BRIEF
Copy out the items word for word, from the very first line up to and including the line that contains "coordinates (813, 914).", and leave out the pictures.

* BEGIN *

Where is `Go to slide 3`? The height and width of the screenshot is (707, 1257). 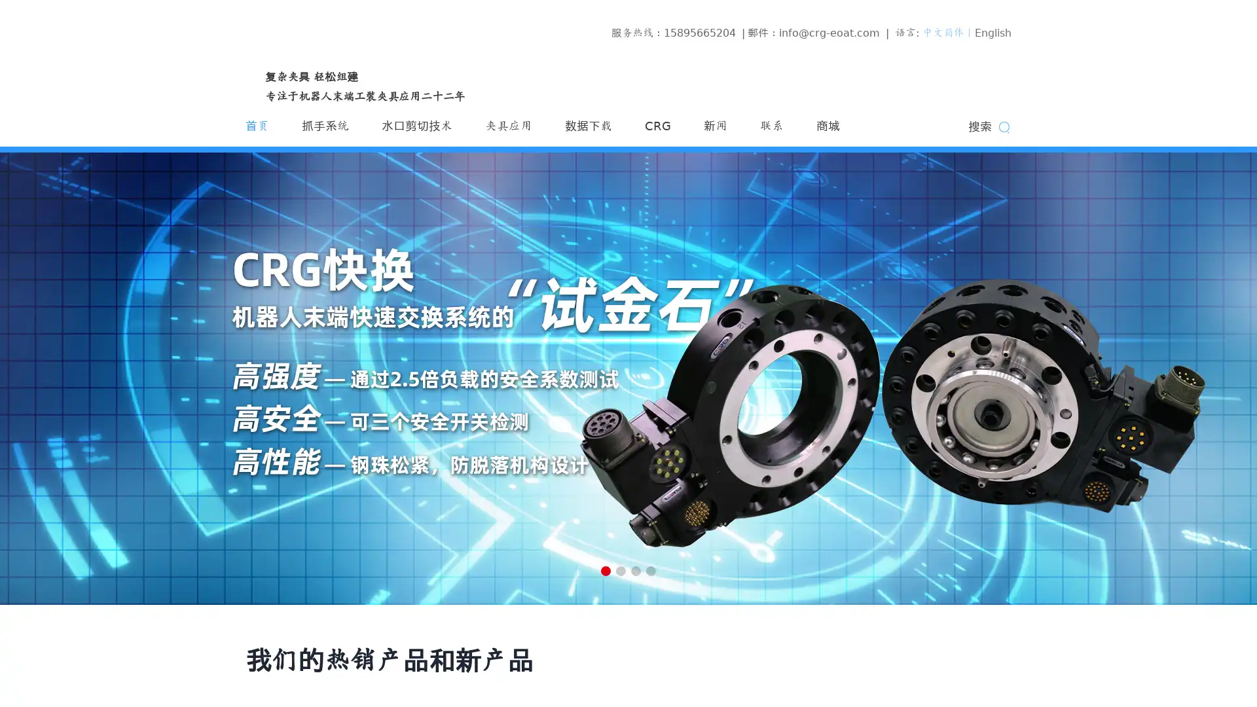
Go to slide 3 is located at coordinates (636, 570).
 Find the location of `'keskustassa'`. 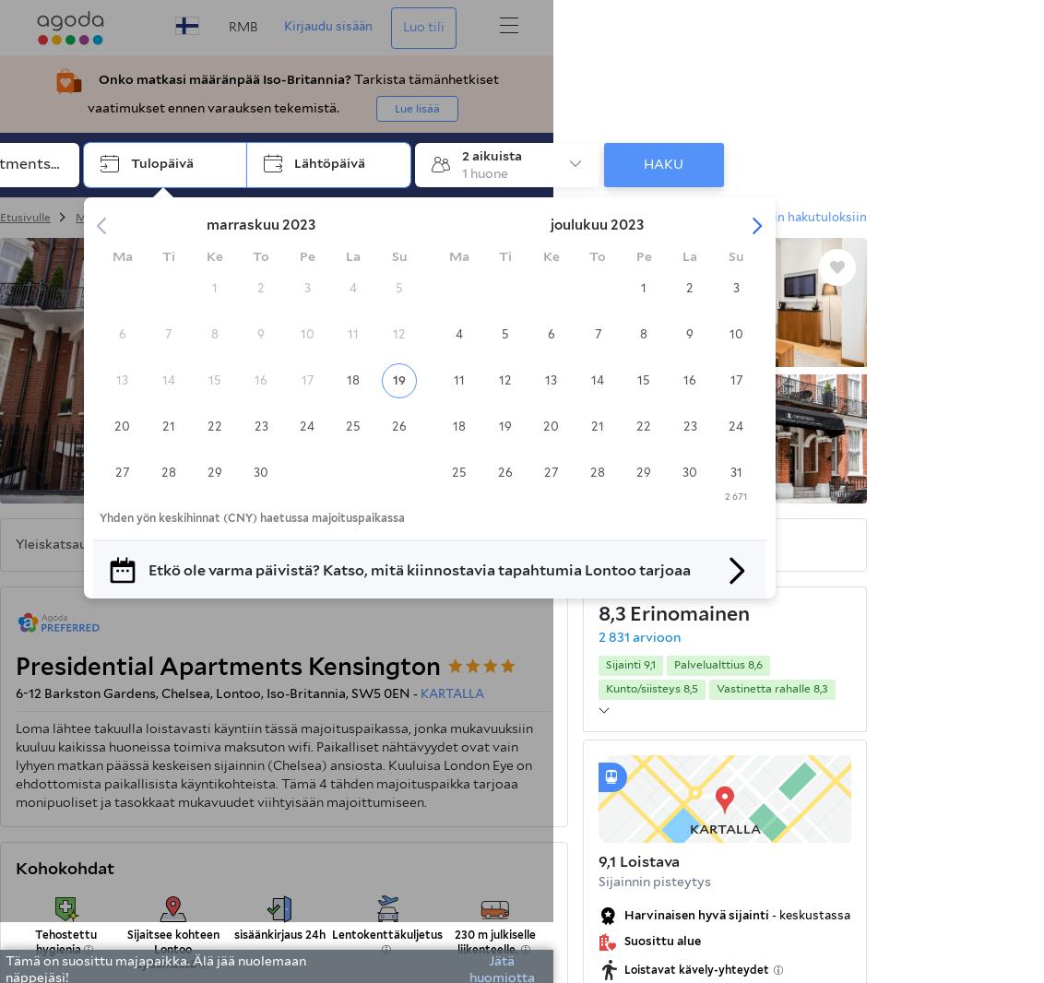

'keskustassa' is located at coordinates (813, 914).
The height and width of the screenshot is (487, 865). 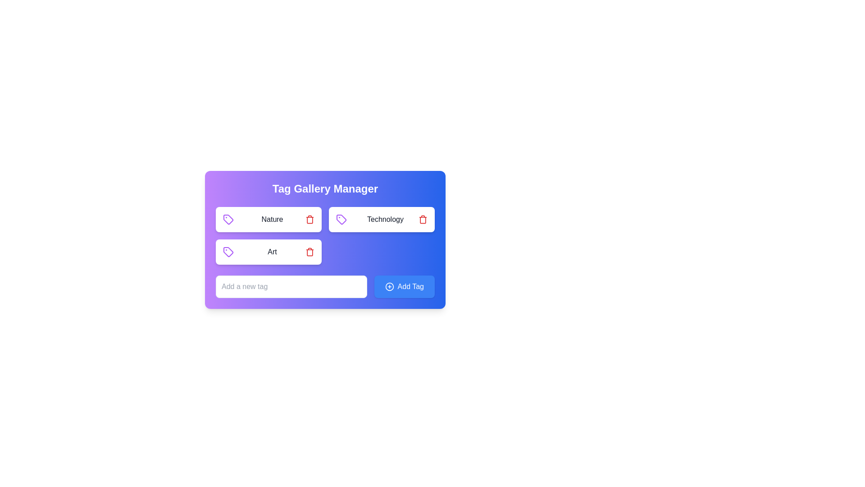 What do you see at coordinates (341, 219) in the screenshot?
I see `the purple tag icon located to the left of the 'Technology' text in the top-right corner of the tags box` at bounding box center [341, 219].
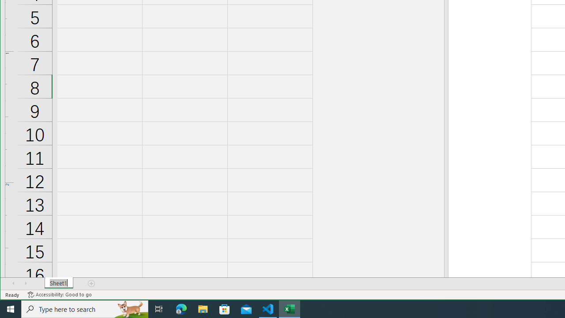 This screenshot has height=318, width=565. Describe the element at coordinates (26, 283) in the screenshot. I see `'Scroll Right'` at that location.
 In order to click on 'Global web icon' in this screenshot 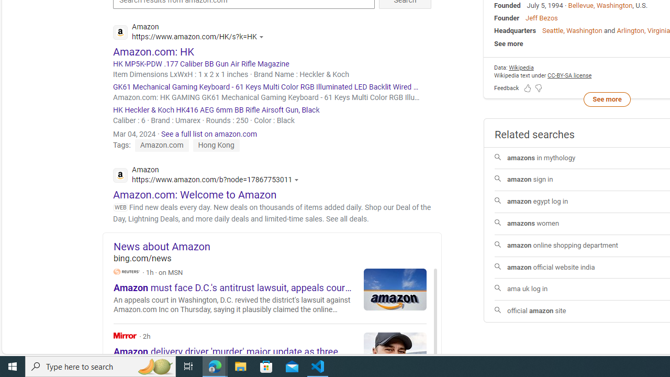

* END *

EXERCISE RESPONSE
Where is `Go to slide 3`? The height and width of the screenshot is (707, 1257). 
Go to slide 3 is located at coordinates (636, 570).
 Find the location of `'keskustassa'`. 

'keskustassa' is located at coordinates (813, 914).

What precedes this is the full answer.